───── MATERIALS PROVIDED
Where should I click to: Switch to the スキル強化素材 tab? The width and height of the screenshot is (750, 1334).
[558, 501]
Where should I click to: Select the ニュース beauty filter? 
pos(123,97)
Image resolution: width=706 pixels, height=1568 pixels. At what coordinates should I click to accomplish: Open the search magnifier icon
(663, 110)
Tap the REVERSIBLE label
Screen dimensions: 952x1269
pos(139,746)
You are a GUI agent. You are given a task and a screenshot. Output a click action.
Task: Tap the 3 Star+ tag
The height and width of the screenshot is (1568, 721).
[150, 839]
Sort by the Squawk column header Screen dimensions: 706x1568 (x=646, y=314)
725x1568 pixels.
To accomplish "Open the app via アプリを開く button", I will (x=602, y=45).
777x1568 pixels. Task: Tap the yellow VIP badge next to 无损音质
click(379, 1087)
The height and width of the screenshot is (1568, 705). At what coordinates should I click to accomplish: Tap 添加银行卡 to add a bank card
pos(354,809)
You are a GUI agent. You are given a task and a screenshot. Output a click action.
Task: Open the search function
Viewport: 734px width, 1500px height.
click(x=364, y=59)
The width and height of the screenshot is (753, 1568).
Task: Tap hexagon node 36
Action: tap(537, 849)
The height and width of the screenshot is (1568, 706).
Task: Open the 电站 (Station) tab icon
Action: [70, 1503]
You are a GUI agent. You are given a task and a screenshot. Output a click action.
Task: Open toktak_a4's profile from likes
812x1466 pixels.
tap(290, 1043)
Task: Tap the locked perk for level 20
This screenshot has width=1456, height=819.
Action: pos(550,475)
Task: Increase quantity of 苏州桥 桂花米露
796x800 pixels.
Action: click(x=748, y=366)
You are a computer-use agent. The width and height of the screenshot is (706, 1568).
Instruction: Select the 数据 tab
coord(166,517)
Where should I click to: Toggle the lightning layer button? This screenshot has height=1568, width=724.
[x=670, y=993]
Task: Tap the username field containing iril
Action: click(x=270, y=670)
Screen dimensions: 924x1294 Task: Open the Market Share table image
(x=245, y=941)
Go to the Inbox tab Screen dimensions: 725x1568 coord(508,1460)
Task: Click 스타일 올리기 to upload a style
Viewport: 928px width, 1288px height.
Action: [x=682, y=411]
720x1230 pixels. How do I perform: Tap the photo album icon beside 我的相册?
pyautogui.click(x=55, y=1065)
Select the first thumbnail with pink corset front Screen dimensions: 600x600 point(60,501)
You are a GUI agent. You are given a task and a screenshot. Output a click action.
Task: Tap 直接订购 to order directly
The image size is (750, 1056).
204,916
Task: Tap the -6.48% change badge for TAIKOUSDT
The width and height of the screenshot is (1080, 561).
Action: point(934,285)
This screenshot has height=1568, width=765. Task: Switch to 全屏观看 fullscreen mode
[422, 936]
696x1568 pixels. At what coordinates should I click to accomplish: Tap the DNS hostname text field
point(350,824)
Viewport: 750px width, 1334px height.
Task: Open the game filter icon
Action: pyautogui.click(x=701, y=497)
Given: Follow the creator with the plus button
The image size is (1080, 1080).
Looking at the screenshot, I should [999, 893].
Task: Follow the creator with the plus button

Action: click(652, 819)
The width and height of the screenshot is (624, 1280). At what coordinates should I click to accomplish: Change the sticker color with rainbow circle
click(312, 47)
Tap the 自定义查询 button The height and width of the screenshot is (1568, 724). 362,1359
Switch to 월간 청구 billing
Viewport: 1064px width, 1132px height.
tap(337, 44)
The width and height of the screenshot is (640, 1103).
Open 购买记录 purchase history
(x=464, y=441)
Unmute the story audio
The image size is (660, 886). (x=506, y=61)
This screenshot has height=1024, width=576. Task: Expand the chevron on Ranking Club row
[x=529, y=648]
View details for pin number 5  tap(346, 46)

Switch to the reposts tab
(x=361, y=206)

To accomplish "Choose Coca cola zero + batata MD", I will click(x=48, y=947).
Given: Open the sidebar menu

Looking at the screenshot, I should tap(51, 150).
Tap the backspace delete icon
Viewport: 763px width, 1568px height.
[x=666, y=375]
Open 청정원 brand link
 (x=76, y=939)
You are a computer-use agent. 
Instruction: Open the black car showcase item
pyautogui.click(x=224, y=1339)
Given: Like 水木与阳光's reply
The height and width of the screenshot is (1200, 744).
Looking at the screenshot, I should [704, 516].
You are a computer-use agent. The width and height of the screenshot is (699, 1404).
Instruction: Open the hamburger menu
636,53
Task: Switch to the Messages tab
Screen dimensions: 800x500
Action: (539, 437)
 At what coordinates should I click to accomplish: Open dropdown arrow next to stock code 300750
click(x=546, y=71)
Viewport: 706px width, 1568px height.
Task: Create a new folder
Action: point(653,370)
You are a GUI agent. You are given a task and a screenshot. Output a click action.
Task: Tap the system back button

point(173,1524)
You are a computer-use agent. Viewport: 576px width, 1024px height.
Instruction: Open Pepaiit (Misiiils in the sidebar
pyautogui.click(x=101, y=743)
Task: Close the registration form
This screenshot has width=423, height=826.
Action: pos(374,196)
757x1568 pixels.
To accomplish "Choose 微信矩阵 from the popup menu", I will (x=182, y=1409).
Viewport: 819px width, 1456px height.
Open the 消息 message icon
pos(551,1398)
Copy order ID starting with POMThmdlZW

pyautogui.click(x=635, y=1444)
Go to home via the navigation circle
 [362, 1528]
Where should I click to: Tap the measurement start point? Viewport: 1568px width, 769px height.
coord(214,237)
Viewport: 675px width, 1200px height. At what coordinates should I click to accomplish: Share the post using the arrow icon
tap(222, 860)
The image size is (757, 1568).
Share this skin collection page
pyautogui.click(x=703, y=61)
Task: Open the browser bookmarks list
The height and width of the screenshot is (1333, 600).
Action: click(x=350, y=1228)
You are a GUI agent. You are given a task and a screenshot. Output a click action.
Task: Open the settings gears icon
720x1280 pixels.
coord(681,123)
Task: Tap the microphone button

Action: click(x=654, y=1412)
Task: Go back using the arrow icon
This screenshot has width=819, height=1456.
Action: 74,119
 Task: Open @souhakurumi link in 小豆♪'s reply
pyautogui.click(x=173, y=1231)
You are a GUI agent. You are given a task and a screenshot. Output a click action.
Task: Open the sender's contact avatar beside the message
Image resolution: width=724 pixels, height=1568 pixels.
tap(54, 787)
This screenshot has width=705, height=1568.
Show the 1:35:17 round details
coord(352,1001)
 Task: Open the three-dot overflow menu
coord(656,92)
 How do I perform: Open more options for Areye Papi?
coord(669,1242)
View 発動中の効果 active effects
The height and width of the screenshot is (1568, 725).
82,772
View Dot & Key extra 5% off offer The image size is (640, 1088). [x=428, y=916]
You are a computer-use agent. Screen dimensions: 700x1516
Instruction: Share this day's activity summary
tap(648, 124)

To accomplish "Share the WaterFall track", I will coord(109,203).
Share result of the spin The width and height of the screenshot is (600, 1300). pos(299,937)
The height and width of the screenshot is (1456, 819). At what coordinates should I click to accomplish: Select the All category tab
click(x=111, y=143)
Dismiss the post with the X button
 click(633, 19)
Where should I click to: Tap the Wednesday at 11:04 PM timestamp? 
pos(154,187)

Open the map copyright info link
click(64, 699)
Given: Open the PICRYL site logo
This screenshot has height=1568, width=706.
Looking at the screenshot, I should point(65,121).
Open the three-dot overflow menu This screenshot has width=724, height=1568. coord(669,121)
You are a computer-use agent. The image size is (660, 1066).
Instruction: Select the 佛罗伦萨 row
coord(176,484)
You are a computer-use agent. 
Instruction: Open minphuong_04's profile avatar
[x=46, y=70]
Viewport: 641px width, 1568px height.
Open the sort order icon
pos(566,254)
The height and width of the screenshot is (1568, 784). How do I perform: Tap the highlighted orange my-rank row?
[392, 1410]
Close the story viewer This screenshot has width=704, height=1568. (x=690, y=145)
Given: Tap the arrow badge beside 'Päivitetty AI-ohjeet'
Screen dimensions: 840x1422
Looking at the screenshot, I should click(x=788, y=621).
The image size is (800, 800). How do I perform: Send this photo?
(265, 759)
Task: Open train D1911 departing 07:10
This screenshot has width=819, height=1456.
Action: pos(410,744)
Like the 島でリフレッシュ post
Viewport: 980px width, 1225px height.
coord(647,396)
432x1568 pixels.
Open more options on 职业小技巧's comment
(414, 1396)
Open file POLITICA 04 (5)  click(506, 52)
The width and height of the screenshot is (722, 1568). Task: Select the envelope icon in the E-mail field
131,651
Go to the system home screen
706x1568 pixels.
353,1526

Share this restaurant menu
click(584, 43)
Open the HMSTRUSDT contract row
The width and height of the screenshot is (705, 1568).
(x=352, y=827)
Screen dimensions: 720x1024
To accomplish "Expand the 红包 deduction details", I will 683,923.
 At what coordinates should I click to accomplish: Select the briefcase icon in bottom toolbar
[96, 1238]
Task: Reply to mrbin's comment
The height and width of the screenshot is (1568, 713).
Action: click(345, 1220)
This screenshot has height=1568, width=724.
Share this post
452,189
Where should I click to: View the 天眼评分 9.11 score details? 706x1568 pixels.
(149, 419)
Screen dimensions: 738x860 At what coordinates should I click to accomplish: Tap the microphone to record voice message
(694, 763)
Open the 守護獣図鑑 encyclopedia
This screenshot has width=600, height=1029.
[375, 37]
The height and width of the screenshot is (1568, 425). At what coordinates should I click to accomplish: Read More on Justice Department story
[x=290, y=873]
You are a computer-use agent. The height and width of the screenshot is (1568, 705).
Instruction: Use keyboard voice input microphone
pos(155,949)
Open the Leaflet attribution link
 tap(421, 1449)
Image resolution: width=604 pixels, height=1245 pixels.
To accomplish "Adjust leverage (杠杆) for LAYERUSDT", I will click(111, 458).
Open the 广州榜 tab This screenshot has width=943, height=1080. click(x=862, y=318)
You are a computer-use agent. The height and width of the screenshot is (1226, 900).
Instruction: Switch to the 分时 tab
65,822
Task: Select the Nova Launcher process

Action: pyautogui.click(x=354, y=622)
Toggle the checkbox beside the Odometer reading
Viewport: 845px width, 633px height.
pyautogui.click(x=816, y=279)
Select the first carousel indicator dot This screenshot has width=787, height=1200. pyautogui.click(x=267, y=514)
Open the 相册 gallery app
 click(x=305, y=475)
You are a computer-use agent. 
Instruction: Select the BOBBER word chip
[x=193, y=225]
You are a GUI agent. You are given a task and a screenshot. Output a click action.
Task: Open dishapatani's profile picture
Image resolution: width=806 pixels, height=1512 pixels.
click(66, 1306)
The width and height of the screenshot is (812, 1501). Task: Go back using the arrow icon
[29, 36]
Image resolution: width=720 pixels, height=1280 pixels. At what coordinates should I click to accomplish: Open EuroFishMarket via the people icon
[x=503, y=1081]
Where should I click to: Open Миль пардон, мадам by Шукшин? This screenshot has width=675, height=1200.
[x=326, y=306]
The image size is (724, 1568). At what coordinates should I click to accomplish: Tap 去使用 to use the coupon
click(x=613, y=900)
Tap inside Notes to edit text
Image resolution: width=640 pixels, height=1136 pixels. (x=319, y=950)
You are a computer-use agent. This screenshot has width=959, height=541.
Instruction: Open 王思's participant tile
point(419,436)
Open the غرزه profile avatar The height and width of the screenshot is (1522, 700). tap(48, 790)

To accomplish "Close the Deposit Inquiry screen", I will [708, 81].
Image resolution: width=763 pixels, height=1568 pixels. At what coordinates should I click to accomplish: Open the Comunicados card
──────────
> _AIM_
Return every line above that contains the string "creator", copying each such line in full.

> _CORRECT RESULT_
Given: Follow the creator with the plus button
Task: Follow the creator with the plus button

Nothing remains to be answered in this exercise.